キャンディが行ってしまうのを待っていたかのように、満を持して「ある男」が現れた。
テリィだ。
しかも正装。
きちんと身なりを整えて、彼が公の場に現れるなんて、まさに青天の霹靂(へきれき)なのだ。
よっぽど気合いが入っているのだろう。
だが、どうやらお目当てはキャンディではないらしい。

「アントニーナ、こんなバカ兄弟ほっといて俺と踊ろう」
「へ?」
「ほら!昼間裏庭で会ったとき約束しただろ?」

約束なんてしてねーよ

アンソニーはげんなりしたが、テリィはしつこく食いついてくる。

「俺は今夜、誰にも見せたことがない本当の顔を、君にだけ見せてあげたいんだ」

耳元でささやかれたから、背筋がゾクッとした。

「誰にも見せたことがない顔?」
「ああ」

まさか狼男にでも変身するんじゃあるまいな(^^ゞ

「どんな顔かしら。なんだか怖いわ」
引きつった笑いでお茶を濁す。


そのとき、テリィの肩をむんずとつかむ手が・・・
アーチーが怖い顔で威嚇してきた。

「おい!バカ兄弟とは何だよ。そっちこそキザ貴族のどら息子じゃないか。大体ね~、君には恋人がいるだろう。アントニーナは僕に任せて、さっさとエスコートしろよ、キャンディを」

にじり寄るアーチーを押しのけ、テリィは鼻息を荒くした。

「都合のいいときだけ恋人にしないでくれよな、キャンディを」
「違うって言うのか?」
「勿論!彼女はアンソニーの女だ。俺には関係ない

ちょっと待ったー!
それは初耳だぞ~
そんなにあっさり認めるんなら、今までのもめ事はなんだったんだ。
「キャンディは絶対渡さない」って踏ん張ってたのは、どこのどいつだ。
彼女は
アンソニーの女だって?
はっきりそう言ったな?
男に二言はないな?
ちきしょう、録音しときゃ良かった




今度は背中から薄気味悪い猫なで声が・・・
恐怖のイライザだ!

「テリィ~、そんなわけのわからない新参者を相手にするのはおよしなさいよ」
その皮肉がアントニーナに向けられているのはすぐにわかった。
「それにステアとアーチーもひどいじゃない?恋人をほったらかしてそんな子に夢中になるなんて、ねえ」

イライザが後ろを振り返ると、影からぬーっと出てきたのはアニーとパティ。

「う、うわっ!」
驚いたコーンウェル兄弟は大声を出した。

「ひどいわ、アーチー、私というものがありながら!」
「そうよそうよ。
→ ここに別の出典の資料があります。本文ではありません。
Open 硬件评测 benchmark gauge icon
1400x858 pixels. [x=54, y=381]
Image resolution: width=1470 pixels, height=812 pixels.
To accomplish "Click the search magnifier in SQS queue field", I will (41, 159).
ステアもどうかしてるわ。そんな子を追い掛け回すなんて」

ちょ、ちょっと待ってくれよ~
みんなして僕一人を責めるのか?
僕だって好き好んでこんな格好してるんじゃない。気色悪い!
文句あるなら、「妖しい魔法」をかけたヤツに言ってよ。


アニーもパティも泣き出した。
最悪の展開だ。
男は女の子の涙に弱い。滅法弱い。
こうなった以上、放っておくわけにはいかないだろう。
ナンパはあきらめて、アーチーもステアも仕方なく彼女たちの手を取った。

「ごめんよ、お詫びにこれからエスコートするからさ」
苦笑しながら声をそろえる兄弟に、アニーもパティもやっと微笑んでくれた。
「それなら許してあげる」
嬉しそうに腕を絡めると、半ば強引に男たちを引っ張って行ってしまった。